Jules a écrit :Tu veux dire par là que deux personnes étant en quête de leur nature de Bouddha, sont deux personnes qui cherche quelque chose de différent ?
Je veux dire que si nous partageons tous la nature d'êtres humains et que nous sommes tous confrontés au samsara et donc à la souffrance, nous ne partageons pas tous la même souffrance. Un homme qui souffre, souffre seul, et personne ne peut ressentir ce qu'il ressent. L'empathie nous permet de comprendre jusqu'à un certain point la souffrance de l'autre et, par projection (ou par expérience, car nous savons tous ce qu'est la souffrance), ressentir la souffrance de l'autre comme notre propre souffrance. Mais ça n'est pas celle de l'autre et n'aide pas l'autre à souffrir moins. De la même façon, celui qui s'éveille à sa nature de Bouddha est seul à s'éveiller et personne n'est éveillé à sa place. Sauf que l'empathie, dans ce cas-là, contrairement à la souffrance, n'intervient pas, parce que l'éveil n'est pas de l'ordre des sensations. On ne peut pas ressentir l'éveil comme une expérience propre à chaque être humain. Et cela se conçoit aisément parce que les êtres ne naissent pas éveillés (et encore moins libres), même si, fondamentalement, tous les êtres ont la nature de Bouddha. En d'autres termes, si la souffrance est commune, l'éveil ne l'est pas. Si l'on peut se réjouir, par empathie ou sympathie, qu'une personne s'éveille à sa vraie nature et en éprouve du bonheur, la projection sur l'autre de notre propre idée du bonheur est illusoire. Sur ce plan-là au moins, on comprend que le phénomène empathique qui nous ferait ressentir le bonheur de l'autre comme le bonheur de l'éveil est un égarement. Il importe que les maîtres soient très clairs avec leurs élèves sur ce point.

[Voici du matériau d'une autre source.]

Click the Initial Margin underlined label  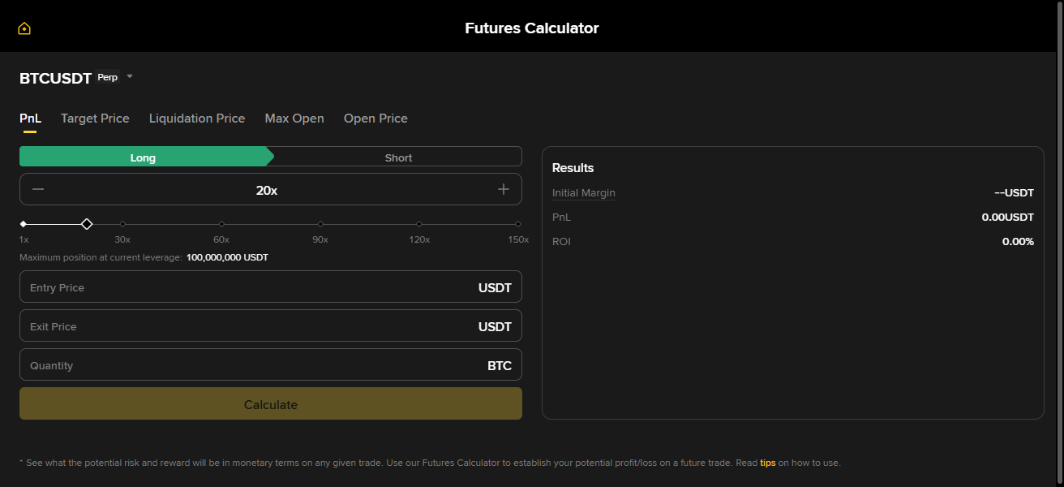pyautogui.click(x=583, y=192)
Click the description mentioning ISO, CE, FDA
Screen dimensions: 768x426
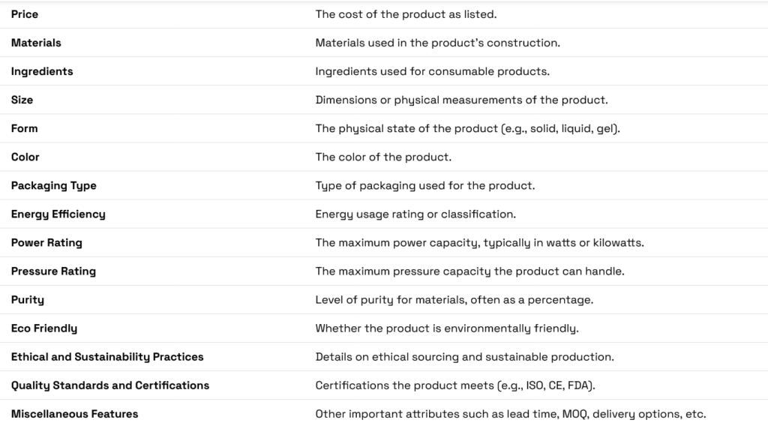coord(455,386)

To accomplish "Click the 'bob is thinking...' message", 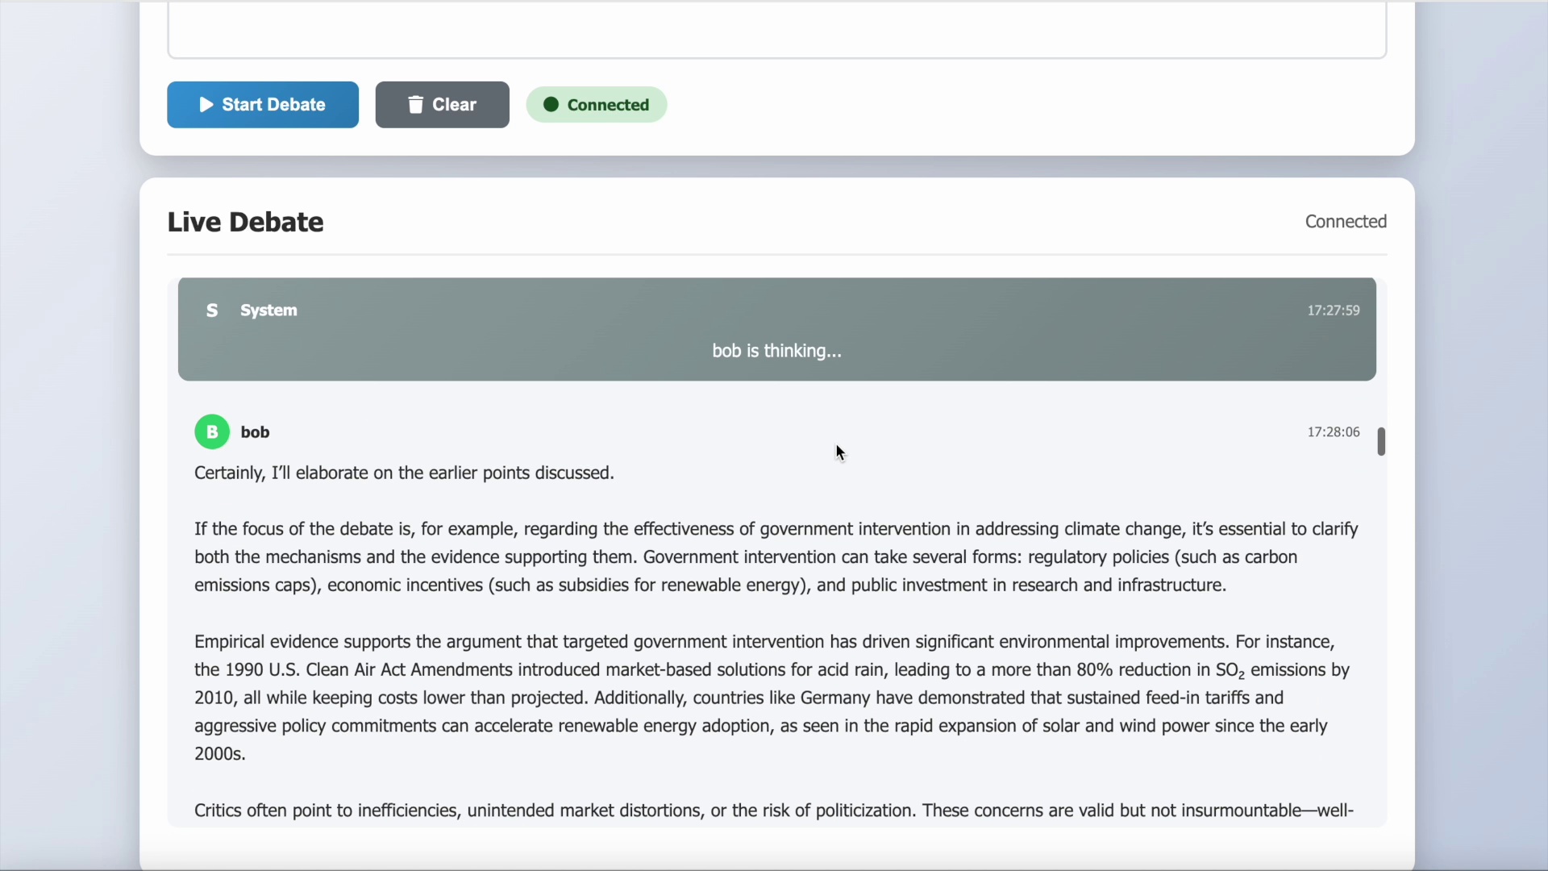I will pos(776,351).
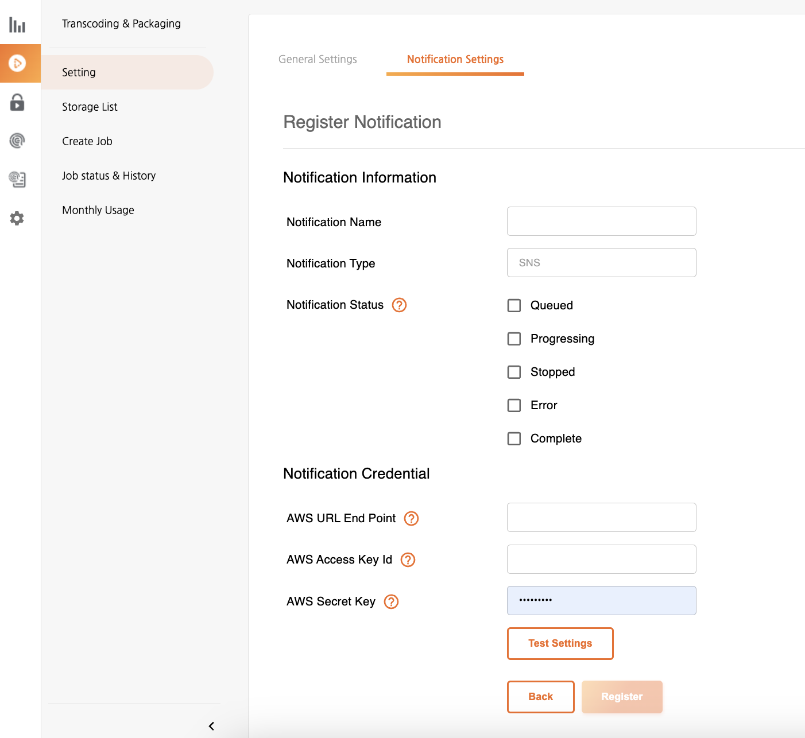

Par ailleurs, quand on recherche sa nature de Bouddha, on n'a pas une idée précise de ce qu'on recherche vraiment avant de l'avoir trouvée. Les projections intellectuelles ne sont d'aucune utilité dans ce domaine, hélas ; elles sont même néfastes car nous sommes conditionnés par notre culture et donc par l'idée de la libération et de l'éveil. Avec l'aide d'un maître qualifié (je devrais dire "authentique") nous avons une chance de ne pas nous égarer dans des représentations erronées ou des expériences de calme mental qui sont si voluptueuses qu'il est très difficile d'en sortir et qui nous font prendre ce bonheur des sens (bien supérieur à celui de l'émoi amoureux) pour la manifestation de l'éveil bouddhique. Donc, pour te répondre : deux personnes en quête de leur nature de Bouddha sont deux personnes qui cherchent à se libérer de la souffrance. On peut considérer que, parce que chaque personne sait ce qu'est la souffrance, la volonté d'en sortir est commune, mais elle ne va pas nécessairement conduire à l'éveil, au sens bouddhique. Les musulmans, les chrétiens, les hindous... ont tous la volonté de ne plus souffrir, mais la fin de la souffrance pour un chrétien ou un musulman ou un hindou... diffère de celle d'un bouddhiste. Pour un bouddhiste, il n'y a qu'une seule fin à la souffrance, et cette fin est le Nirvana.